Hay un templo budista muy antiguo en Yeongju, mi ciudad natal. Su nombre recuerda a una misteriosa “piedra flotante” (buseok), relacionada con los cimientos del templo, forjados en el siglo VII.
Mi abuela, aunque no era creyente “de pleno derecho”, frecuentaba el templo de Buseok para pedir por la felicidad de sus hijos, y especialmente por mí, su nieto mayor. En el cumpleaños de Buda, en mayo, solía acompañarla. Eso requería caminar 10 li (4 km) hasta el mercado de Buseok, y otros 10 li por una carretera del solitario valle.
© Ahn Hong-beom
El recorrido se complicaba en la puerta principal del templo, de un solo pilar. Un letrero que anunciaba ‘Templo Buseok, monte Taebaek’ marcaba el límite del mundo secular. Desde allí, aguardaba un largo camino cuesta arriba rodeado de árboles de ginkgo y huertos de manzanos. A continuación, llegábamos a la Puerta de los Reyes Celestiales, tras pasar dos pabellones de campanas, ligeramente apartados, y más escaleras de piedra. Lo siguiente en aparecer era el Salón del Paraíso. El número de escalones hasta ese punto eran 108, el número de kleshas o aflicciones que atormentan la mente. Pasando por debajo del pabellón y subiendo más escaleras, salíamos inmediatamente al patio, frente a una antigua linterna de piedra. Detrás estaba el Salón de la Vida Infinita, con una acogedora vista desde la esquina de sus aleros, que parecían listos para volar. Como fiel seguidor de mi abuela, siempre entraba por la puerta lateral y me inclinaba tres veces ante el Buda Amitabha.
Detrás de esa sala, a la izquierda, está la “roca flotante”. Su leyenda, que alude al amor de una doncella, Seonmyo, figura en el libro de historia del siglo XIII Recuerdos de los tres reinos (Samguk yusa).

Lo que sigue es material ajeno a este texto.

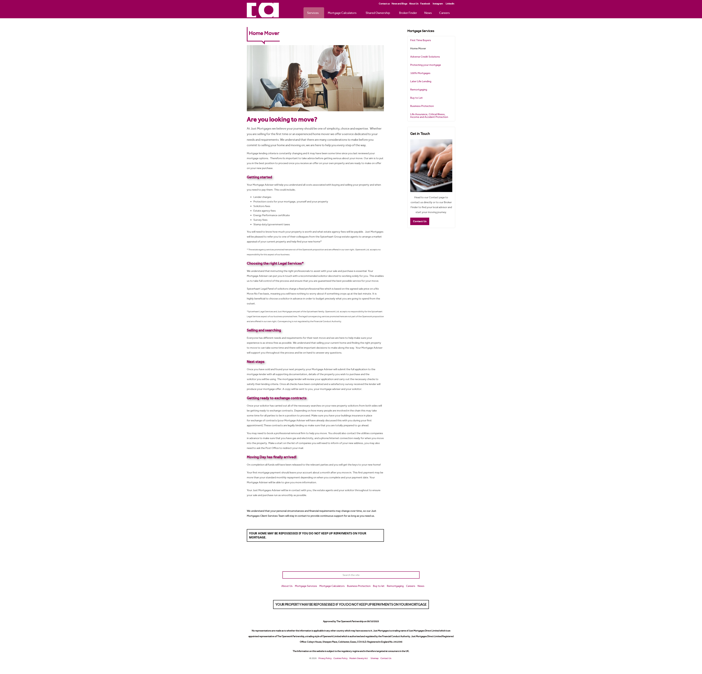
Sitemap (375, 658)
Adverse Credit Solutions (425, 56)
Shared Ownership (378, 13)
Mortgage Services (420, 31)
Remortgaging (418, 89)
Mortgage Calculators (342, 13)
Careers (444, 13)
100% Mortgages (420, 73)
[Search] (416, 575)
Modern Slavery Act (358, 658)
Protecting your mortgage (425, 65)
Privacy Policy (325, 658)
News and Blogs (399, 3)
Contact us (384, 3)
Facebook (425, 3)
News (428, 13)
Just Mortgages (263, 10)
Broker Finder (408, 13)
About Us (413, 3)
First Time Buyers (420, 40)
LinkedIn (450, 3)
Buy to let (378, 586)
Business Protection (422, 106)
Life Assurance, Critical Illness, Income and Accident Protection (429, 116)
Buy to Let (416, 97)
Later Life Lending (420, 81)
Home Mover (418, 48)
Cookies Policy (340, 658)
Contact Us (420, 221)
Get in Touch (420, 134)
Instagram (438, 3)
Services (313, 13)
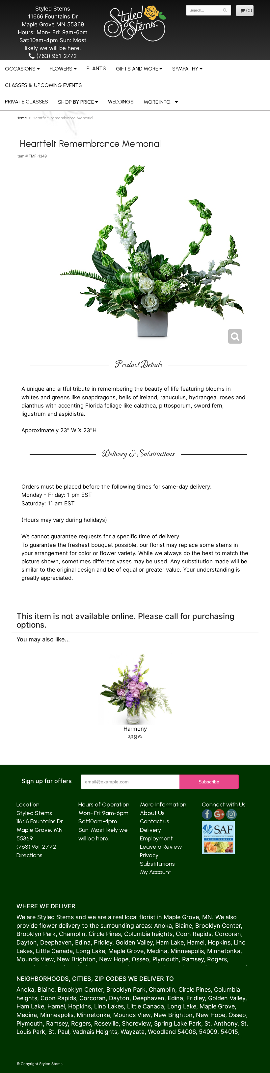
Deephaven (56, 942)
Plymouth (165, 959)
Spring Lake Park (177, 1023)
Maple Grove (181, 917)
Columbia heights (148, 933)
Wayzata (133, 1031)
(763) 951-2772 (56, 56)
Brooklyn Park (36, 933)
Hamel (195, 942)
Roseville (106, 1023)
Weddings (121, 102)
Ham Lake (170, 942)
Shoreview (136, 1023)
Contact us (154, 821)
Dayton (26, 942)
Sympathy (185, 69)
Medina (157, 950)
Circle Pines (105, 933)
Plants (96, 68)
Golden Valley (134, 942)
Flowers (61, 69)
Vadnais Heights (94, 1031)
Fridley (103, 942)
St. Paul (58, 1031)
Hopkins (219, 942)
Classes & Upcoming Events (43, 85)
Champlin (72, 933)
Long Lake (90, 950)
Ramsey (193, 959)
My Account (155, 872)
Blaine (183, 925)
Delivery (150, 829)
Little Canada (54, 950)
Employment (156, 838)
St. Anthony (220, 1023)
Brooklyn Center (218, 925)
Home (21, 118)
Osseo (140, 959)
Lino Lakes (109, 1006)
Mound (26, 959)
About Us (152, 813)
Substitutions (157, 863)
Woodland (162, 1031)
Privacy (149, 855)
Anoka (163, 925)
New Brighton (76, 959)
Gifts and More (137, 69)
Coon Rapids (193, 933)
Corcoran (228, 933)
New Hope (113, 959)
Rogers (217, 959)
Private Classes (26, 102)
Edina (83, 942)
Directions (29, 855)
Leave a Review (161, 846)
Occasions (20, 69)
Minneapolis (187, 950)
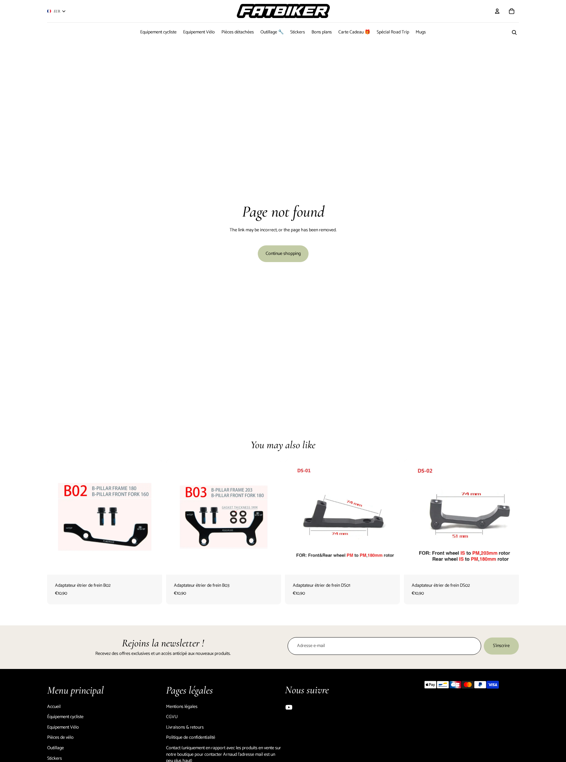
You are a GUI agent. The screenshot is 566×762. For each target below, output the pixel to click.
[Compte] (497, 11)
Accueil (54, 707)
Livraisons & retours (185, 727)
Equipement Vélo (63, 727)
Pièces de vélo (60, 737)
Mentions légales (182, 707)
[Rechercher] (514, 32)
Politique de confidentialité (190, 737)
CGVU (172, 717)
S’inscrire (501, 646)
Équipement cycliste (65, 717)
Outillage (55, 748)
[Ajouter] (152, 564)
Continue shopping (283, 253)
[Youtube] (289, 707)
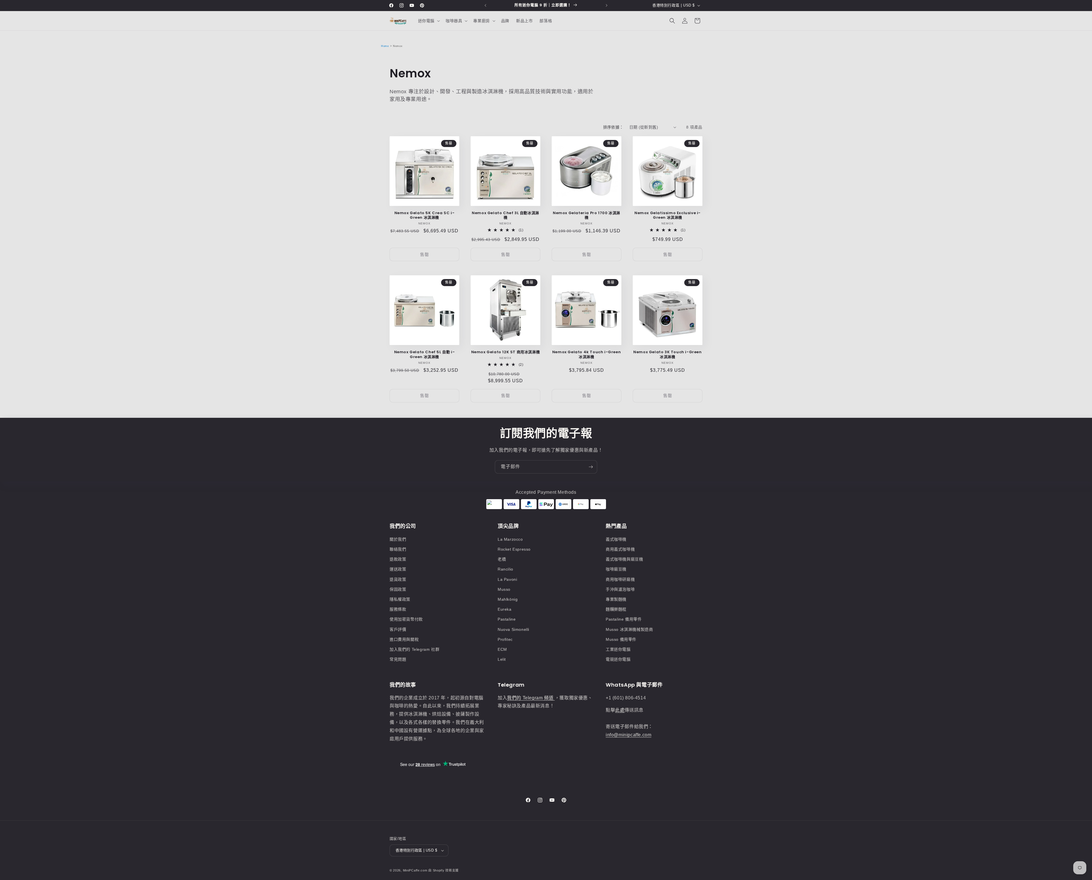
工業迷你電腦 (618, 649)
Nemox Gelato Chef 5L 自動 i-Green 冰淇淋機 (424, 355)
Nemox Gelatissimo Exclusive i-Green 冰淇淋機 (667, 215)
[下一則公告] (606, 5)
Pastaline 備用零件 (624, 619)
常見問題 (398, 659)
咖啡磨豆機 (616, 569)
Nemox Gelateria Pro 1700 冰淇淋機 (586, 215)
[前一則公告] (485, 5)
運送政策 (398, 569)
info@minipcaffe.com (628, 734)
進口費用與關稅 (404, 639)
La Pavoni (507, 579)
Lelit (502, 659)
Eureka (505, 609)
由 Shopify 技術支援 (443, 870)
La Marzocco (510, 539)
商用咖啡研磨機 (620, 579)
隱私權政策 (400, 599)
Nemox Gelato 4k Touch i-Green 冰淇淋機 (586, 355)
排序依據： (613, 127)
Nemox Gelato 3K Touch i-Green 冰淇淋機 (667, 355)
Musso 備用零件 (621, 639)
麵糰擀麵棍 (616, 609)
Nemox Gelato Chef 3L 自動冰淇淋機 (505, 215)
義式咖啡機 (616, 539)
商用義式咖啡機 (620, 549)
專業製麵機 (616, 599)
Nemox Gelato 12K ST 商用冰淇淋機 (505, 352)
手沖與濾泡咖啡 (620, 589)
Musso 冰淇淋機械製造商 (629, 629)
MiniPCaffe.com (415, 870)
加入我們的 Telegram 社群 (414, 649)
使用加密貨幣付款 (406, 619)
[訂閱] (590, 467)
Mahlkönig (508, 599)
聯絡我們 (398, 549)
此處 (619, 710)
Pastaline (507, 619)
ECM (502, 649)
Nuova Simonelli (513, 629)
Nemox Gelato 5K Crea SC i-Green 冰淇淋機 (424, 215)
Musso (504, 589)
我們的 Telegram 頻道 (531, 697)
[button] (428, 21)
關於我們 (398, 539)
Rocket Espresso (514, 549)
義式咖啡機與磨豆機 (624, 559)
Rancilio (505, 569)
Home (385, 46)
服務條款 (398, 609)
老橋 (502, 559)
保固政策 (398, 589)
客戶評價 (398, 629)
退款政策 (398, 559)
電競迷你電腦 (618, 659)
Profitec (505, 639)
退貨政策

Pero prefiero la historia contada por mi abuela:
“Cuando el rey de Silla decidió construir un templo aquí para proteger la zona con el poder de Buda, el Preceptor Nacional Uisang vagó por el paso de montaña en busca de un lugar adecuado. Un día, izó una gran piedra con su dedo índice y la lanzó volando hacia el cielo. La roca se convirtió en una nube negra y flotó durante siete días, dejando fuertes lluvias hasta que finalmente bajó, y bendijo este lugar. Pero en realidad nunca tocó el suelo, por lo que, si incluso hoy colocas una cuerda bajo de la roca y tiras de ella, la cuerda no se romperá”.
Me encanta la vista desde la pagoda tras el santuario hacia la doncella; los aleros elevados en las esquinas del Salón de la Vida Infinita; las crestas del monte Sobaek, más allá del Salón del Paraíso, subiendo, bajando y desvaneciéndose como una fuga; y la luz del atardecer, asombrosamente hermosa al posarse sobre esas onduladas crestas.
El camino tras la pagoda conduce a un edificio tranquilo y modesto con un techo a dos aguas: el Salón de los Patriarcas, donde se consagra un retrato de Uisang. Me siento en la base limpia y sin adornos del pasillo y, mientras pienso en la roca gigante que dicen flota en el cielo en las noches tranquilas y miro hacia abajo sonriendo a los niños dormidos, extraño a mi abuela.